Healthy Breakfast: What’s the matter, Buddy?

John: (looks down at his food) Oatmeal? Blueberries?

Morning Workout: Look at his tummy, it’s large and flabby. 

Healthy Breakfast: (Pats John’s stomach and makes a frowny face) Oooh.

John: Ok, I’ll get up and exercise. (Starts to get up)

Morning Workout and Healthy Breakfast: No! (Pushes him back into bed)

John: I have to eat something healthy. (Tries to get up again)

Morning Workout and Healthy Breakfast: (Pushes John back into bed) No!

John: I have to work out. I want to eat a good breakfast so I can have a healthy body and a fruitful life.

Morning Workout: You are not going to exercise in this condition. 

Proper Hydration: (Enters John’s room. Crosses her arms and taps right foot) Oh fine, what’s this? What’s his problem?

Healthy Breakfast: He doesn’t feel well.

Proper Hydration: Yeah, right. Look at what he’s eating and drinking in bed. I wouldn’t use that to fertilize the lawn.

John: Hydration? Is that you? Hydration? I can’t see that far. Proper Hydration? I… (falls back into bed)

Proper Hydration: No big breakfast or workout, Junior? Granola? Morning walk?

Healthy Breakfast: Go on now, Proper Hydration. (turns to comfort John) What he needs is a McGriddle and a Coke.

Proper Hydration: He gets to eat like that in bed? I can’t believe this. If I was bleeding out of my eyes, you guys would make me provide hydration for those who exercise and eat well. This is so unfair!

John: Hydration, please don’t be upset with me. You have your health. Be thankful…

Proper Hydration: That’s it. I want out of this health and fitness relationship. 

John: (Pulls blanket up to his neck). I’ll just sleep late. Maybe I’ll have a few slices of pizza around noon. 

Morning Workout: (Sits on the edge of bed, tucking John in) Now, I’m teaching about fiber to that new couple from Vermont today so my office will know just where I am if you need me, ok?

Healthy Breakfast: I’ll check on you too, Pal.

John: It’s nice to know that I have such loving, caring habits that look the other way at times. You’re both very special. 

(Morning Workout and Healthy Breakfast smile at each other)

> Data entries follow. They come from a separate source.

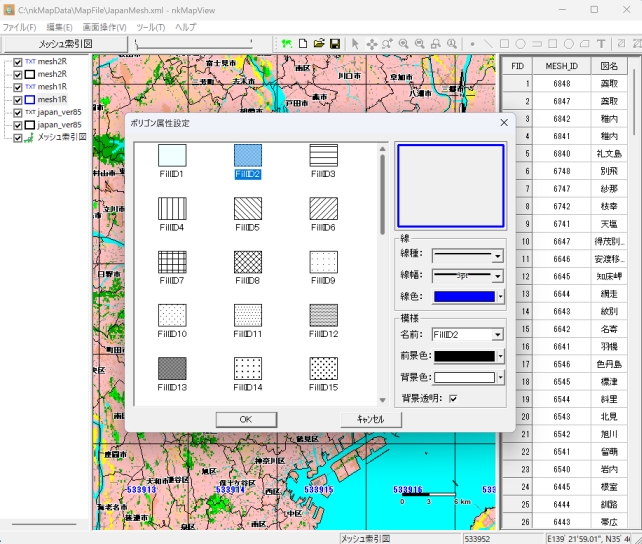Viewport: 642px width, 544px height.
Task: Click the open folder toolbar icon
Action: coord(319,44)
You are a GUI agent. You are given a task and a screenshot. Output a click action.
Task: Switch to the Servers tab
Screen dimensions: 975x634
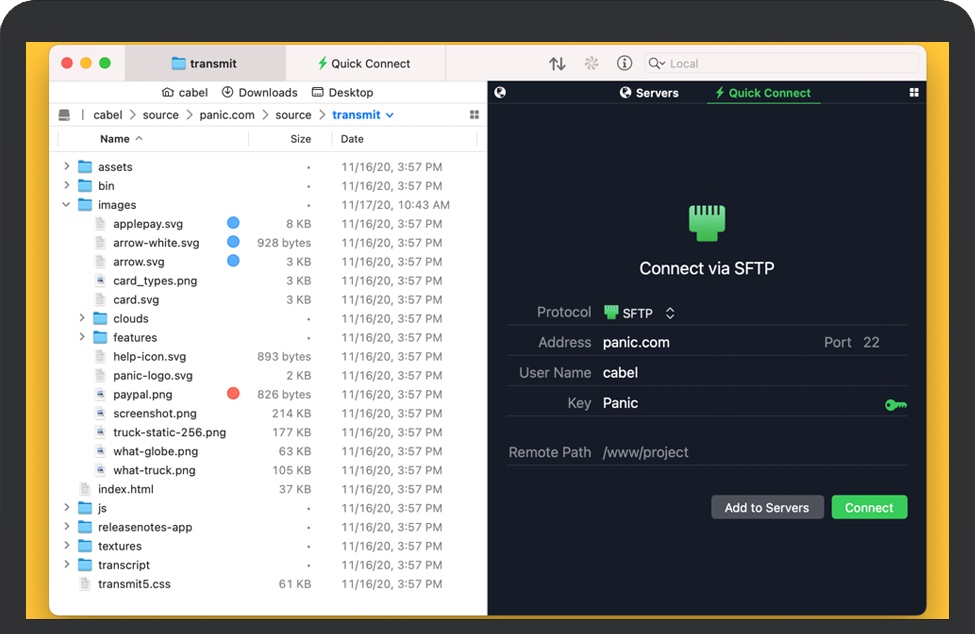[x=649, y=93]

Morning Workout: Now you get better Pumpkin.

John: Ok, Pumpkin…

Morning Workout and Healthy Breakfast: We love you sweetie.

John: I love you too. And it’s all about me me me me me. 

Morning Workout and Healthy Breakfast hold hands as they exit.

John: (Leans up in bed with donut crumbs falling down his chest, looks at the camera and smiles) They bought it.

John: (Stands up, opens a Slim Jim and cracks open a second Coke) Incredible. One of the worst performances of my career and they never doubted it for a second. How could I possibly be expected to exercise and eat healthy on a day like this.

Acting like I’m not feeling well in order to treat myself poorly and eat what I want is a little childish and stupid, but then again, so is exercise. 

Life moves pretty fast, but it won’t if you follow my example. If you don’t stop and really look at what you’re doing to yourself once in a while, you could miss it.